%%

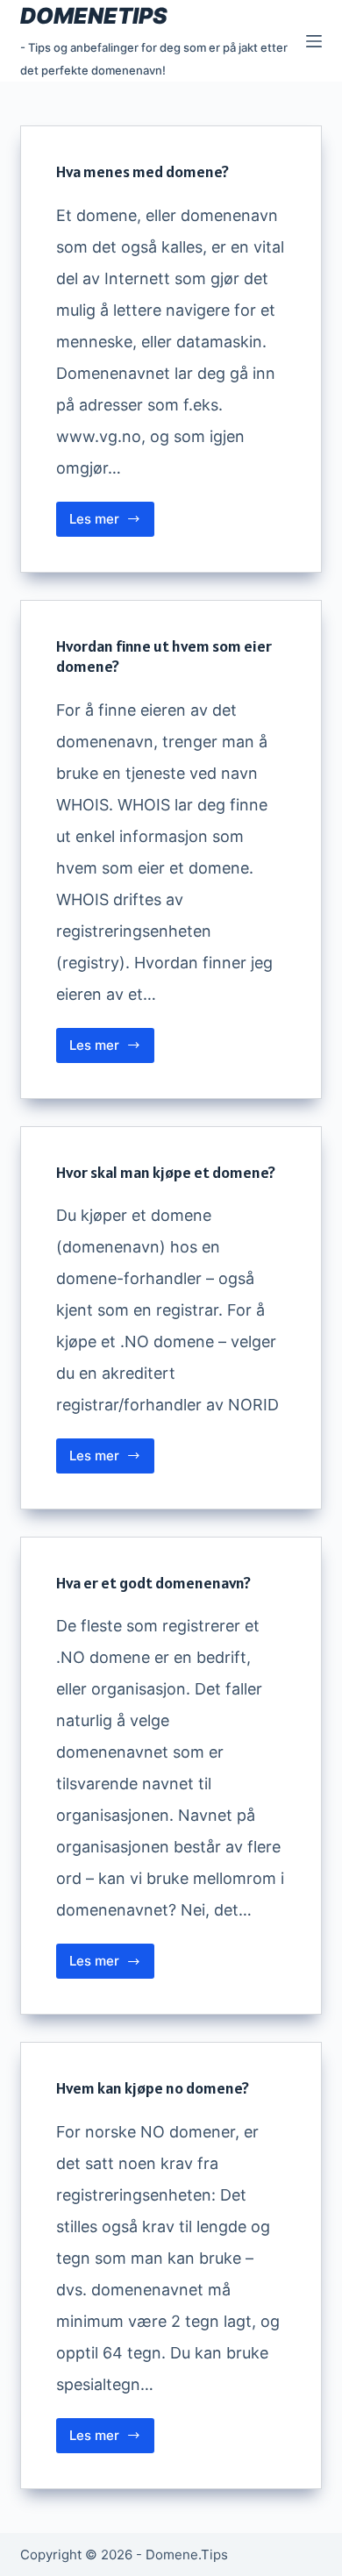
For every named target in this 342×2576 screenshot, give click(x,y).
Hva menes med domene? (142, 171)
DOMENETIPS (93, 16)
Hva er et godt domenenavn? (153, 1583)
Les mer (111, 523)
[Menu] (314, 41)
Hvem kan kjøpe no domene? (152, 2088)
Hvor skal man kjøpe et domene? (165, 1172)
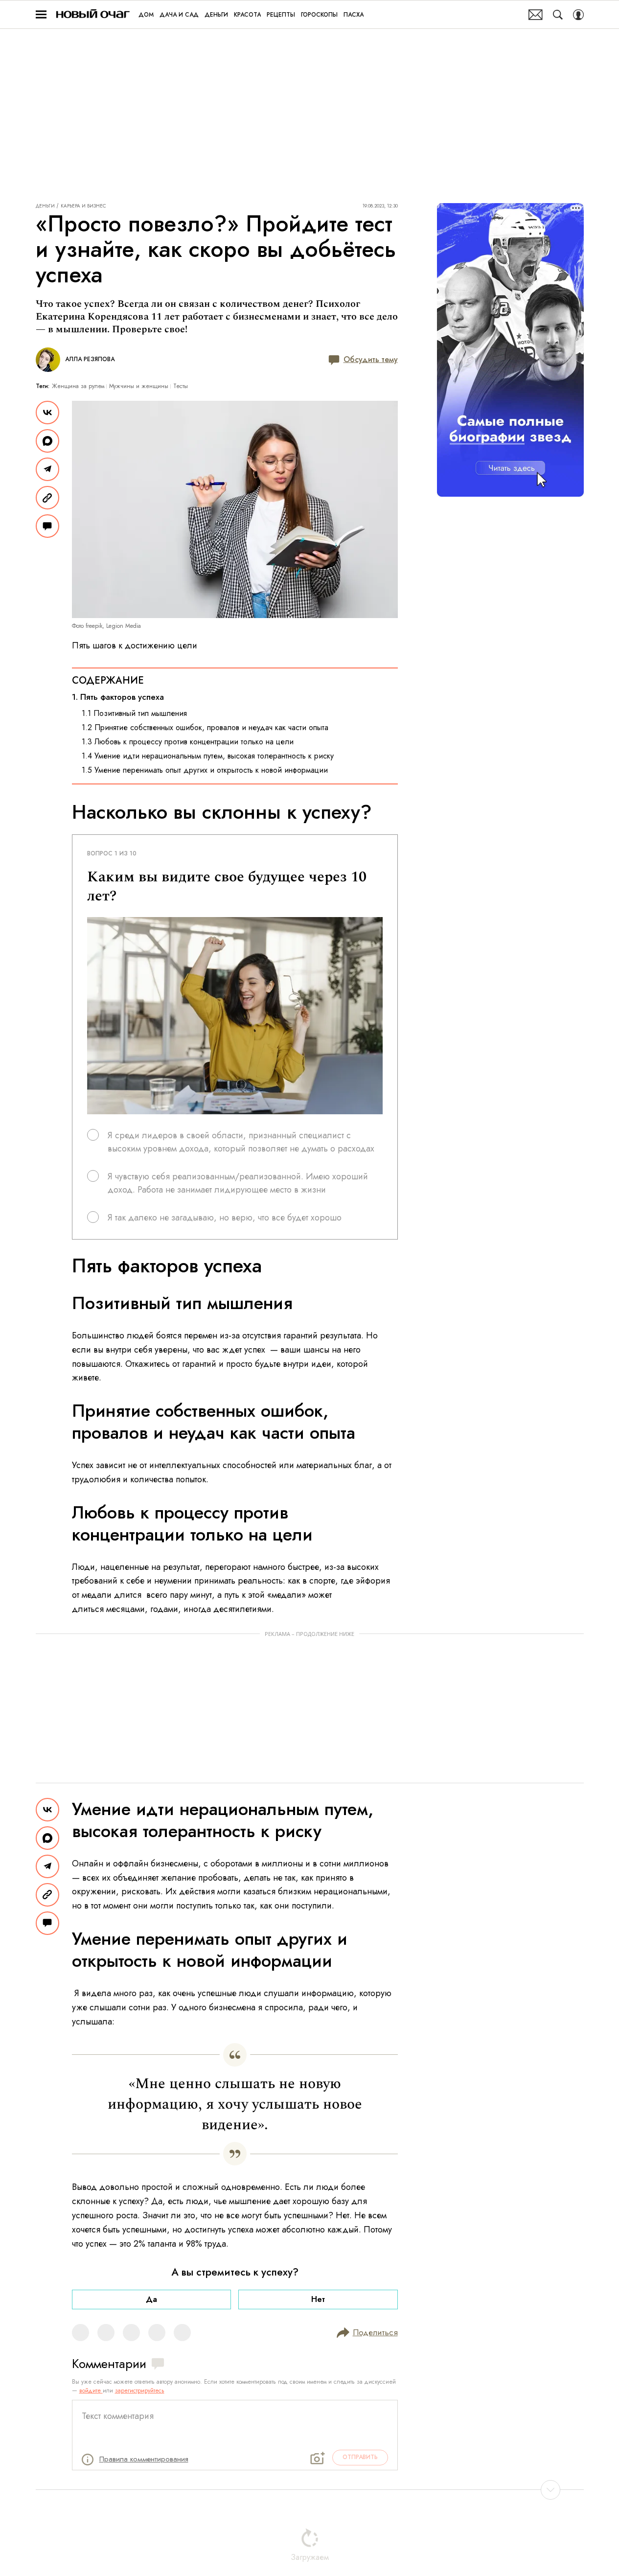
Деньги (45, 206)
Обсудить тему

%%

**What you should do**. Exactly as they stand, write the lines from the one holding "Hvor skal man kjøpe et domene? (165, 1172)" to the end of the material, both ends included. Do not copy the pictures.

**Problem solution**.
Hvor skal man kjøpe et domene? (165, 1172)
Деньги (45, 206)
Обсудить тему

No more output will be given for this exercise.